There was then a series of tweets describing the structure of labels and why the current model apparently doesn’t work.
“Corporate laws require that corporations be structured into classes of superiors and subordinates within a centralized pyramidal structure: Chairman, directors, chief executive officer, VPs, division managers, and so on (based primarily on military models). Unlike the freedoms of an entrepreneurial business, large company decision-making must pass through layer upon layer of management,” Waka Flocka Flame wrote. “This makes the process of product development slow and ponderous. For example, from the time a band is signed it can be a full year or longer before their first record is finally released owing—in part to this dense hierarchical management structure. A lot can change in a year. #UnderstandLife.”

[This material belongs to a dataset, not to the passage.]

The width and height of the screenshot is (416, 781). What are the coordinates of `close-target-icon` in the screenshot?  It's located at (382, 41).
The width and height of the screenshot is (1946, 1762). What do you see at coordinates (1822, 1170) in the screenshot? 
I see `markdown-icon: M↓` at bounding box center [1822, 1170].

“Furthermore, high executive turnover and frequent management ‘purges’ at large—record companies can often delay or even derail a recording project indefinitely, leaving artists in the lurch. #UnderstandLife”
“Watch how I shit on you Non-believers #BIGHOMIEFLOCK”
Waka’s harangue was the latest in what should be an eye-opening year for young up-and-coming rappers. There isn’t much to gain from being the hot new thing if you wind up on labels that only want to squeeze out a quick hit just to leave you irrelevant, in debt, or in prison within months of you signing. Dancing for dollars doesn’t seem to be paying off much anymore, if it ever was. You’d do better avoiding the plantation system and marketing and funding yourself. Because record company people are shady, and they’re getting shadier.
And they’ll still be dancing long after your song is done.